É diferente de ter um amigo que não goste de hortaliças, mas que respeita e valoriza o seu trabalho e o seu estilo de vida, e que reconhece, por mais que não seja um fã delas especificamente, a importância de uma alimentação saudável e balanceada. Eu usei um exemplo extremamente bobo, mas para entendermos essa linha nem um pouco tênue, mas que pode parecer. Isso evita com que caiamos num radicalismo sobre o nosso círculo de amizades e que vivamos numa bolha.
Eu tenho amigas de outras religiões, que respeitam muito a minha busca por Deus e que inclusive são grandes potências que me ajudam ainda mais a encontra-Lo. Eu tenho amigos que divergem de vários gostos meus e às vezes até de opiniões minhas, mas nada que fira o que é fundamental para mim: a minha identidade, a minha dignidade, meu desejo de santidade, meu Amor por Deus e meus valores.
E para sair desse segundo tipo é só você pensar: “eu preciso ser outra pessoa, diferente daquilo que eu sou, quando estou com o fulano? Preciso mentir ou omitir alguma coisa?”. Se alguma das respostas for sim, repense com quem você está dividindo a sua vida. É um grande indicativo de que você deve romper com elas.
Mas como? É tão difícil! É mesmo, muitas vezes eu pensava “agora vai!”, chegava o momento e parece que tudo o que eu tinha ensaiado na frente do espelho ficava engasgado. O ideal a se fazer é ter uma conversa franca e honesta com a pessoa, “respeito muito você e suas escolhas, mas elas não combinam comigo e com aquilo que eu quero para mim”. Porém, se você for muito preocupado com aquilo que os outros pensam, como eu, tente se afastar aos poucos.

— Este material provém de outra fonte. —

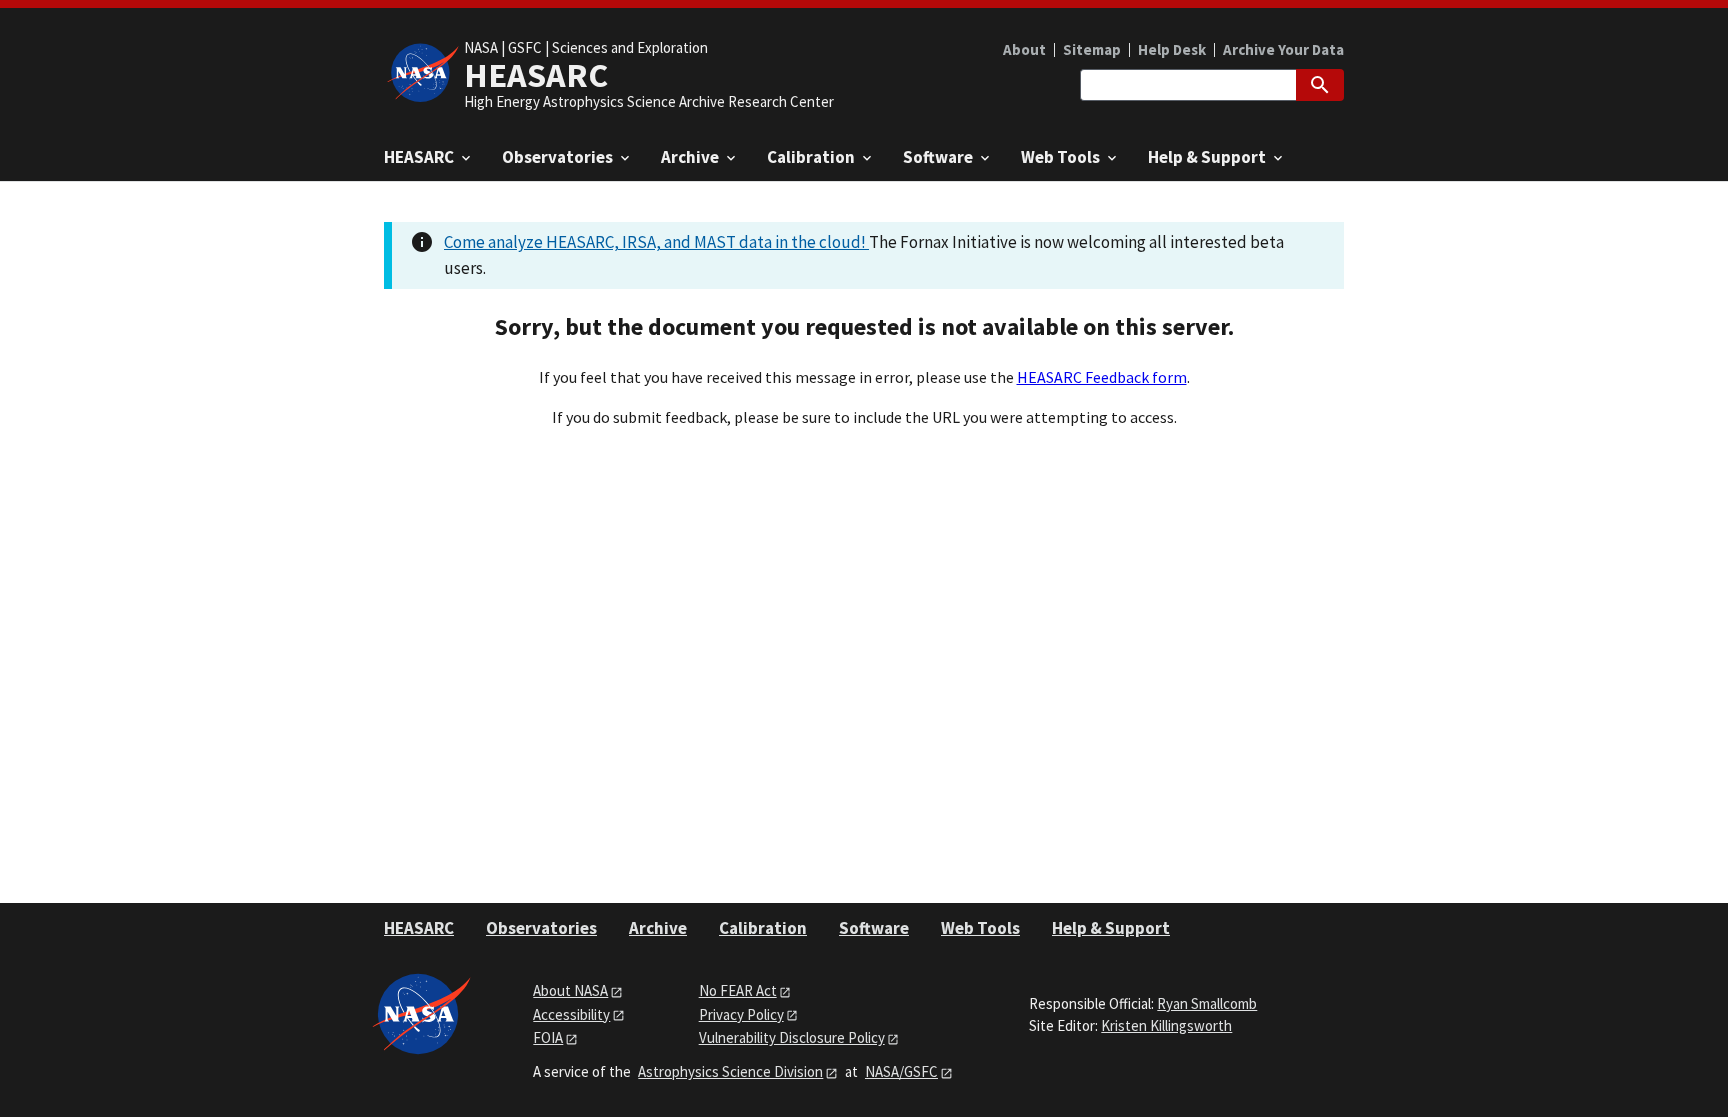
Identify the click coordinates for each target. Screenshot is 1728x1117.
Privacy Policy (741, 1014)
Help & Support (1111, 928)
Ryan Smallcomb (1207, 1003)
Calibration (763, 928)
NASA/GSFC (901, 1071)
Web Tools (980, 928)
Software (874, 928)
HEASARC (419, 928)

Evite sair muito com a pessoa, espace o contato, claro que com muita educação e respeito, mas vá se libertando aos pouquinhos. Encontrei em Nossa Senhora uma grande amiga que me ajudou a sair de péssimas amizades, minha mãe da Terra é minha maior conselheira, e quando estava numa situação em que não podia conversar com ela, a Mãe do Céu – mais poderosa ainda – estava lá para ser chamada e prontamente me respondia.

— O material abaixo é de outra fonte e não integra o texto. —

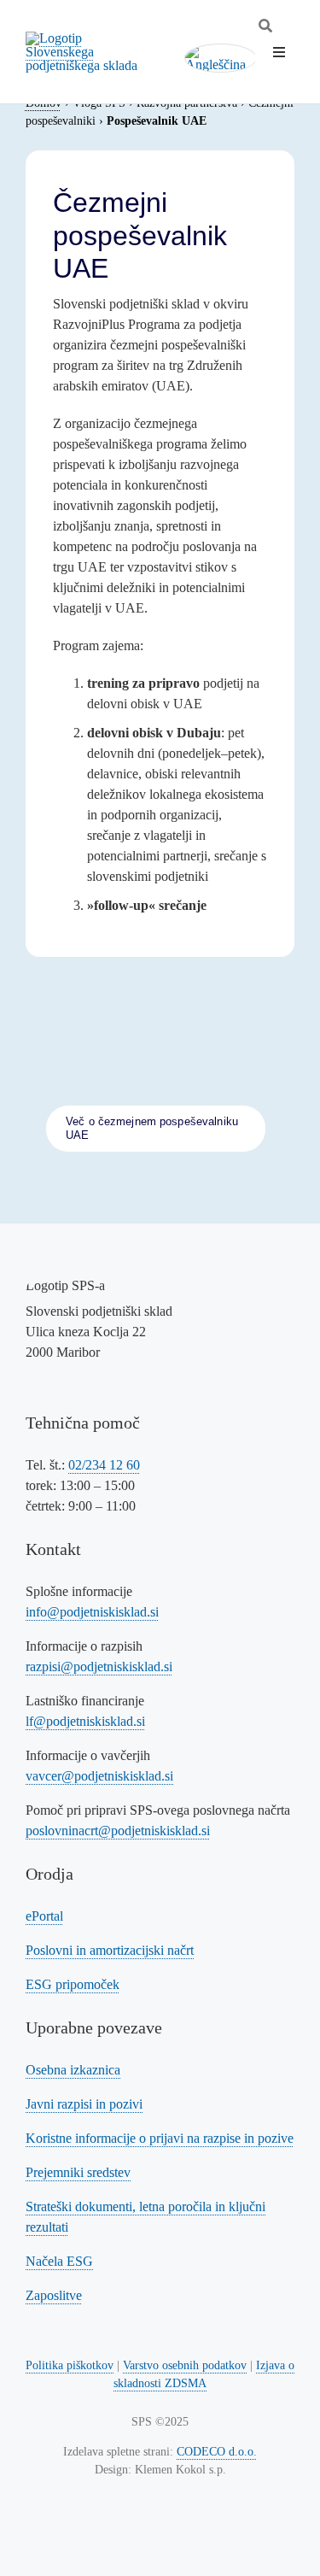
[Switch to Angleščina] (220, 58)
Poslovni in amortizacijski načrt (110, 1950)
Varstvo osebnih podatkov (185, 2365)
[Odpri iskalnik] (265, 25)
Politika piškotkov (69, 2365)
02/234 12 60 (104, 1465)
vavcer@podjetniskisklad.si (99, 1776)
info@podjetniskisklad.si (92, 1612)
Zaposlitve (54, 2295)
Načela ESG (59, 2261)
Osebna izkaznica (73, 2070)
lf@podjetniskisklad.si (85, 1721)
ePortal (44, 1916)
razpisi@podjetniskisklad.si (99, 1666)
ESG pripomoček (72, 1984)
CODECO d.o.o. (217, 2451)
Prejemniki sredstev (78, 2172)
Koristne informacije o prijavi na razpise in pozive (160, 2138)
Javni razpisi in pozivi (84, 2104)
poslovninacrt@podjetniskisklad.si (118, 1830)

Não sinta a pressão de hoje em ter inúmeros amigos, que vem da falsa ilusão das redes sociais, tenha seriedade e responsabilidade com aqueles que entram na sua vida, porque ela vale muito. E os amigos de verdade reconhecem isso e potencializam nosso valor, eles podem ser raros, mas são suficientes desde que resplandeçam a beleza de Cristo.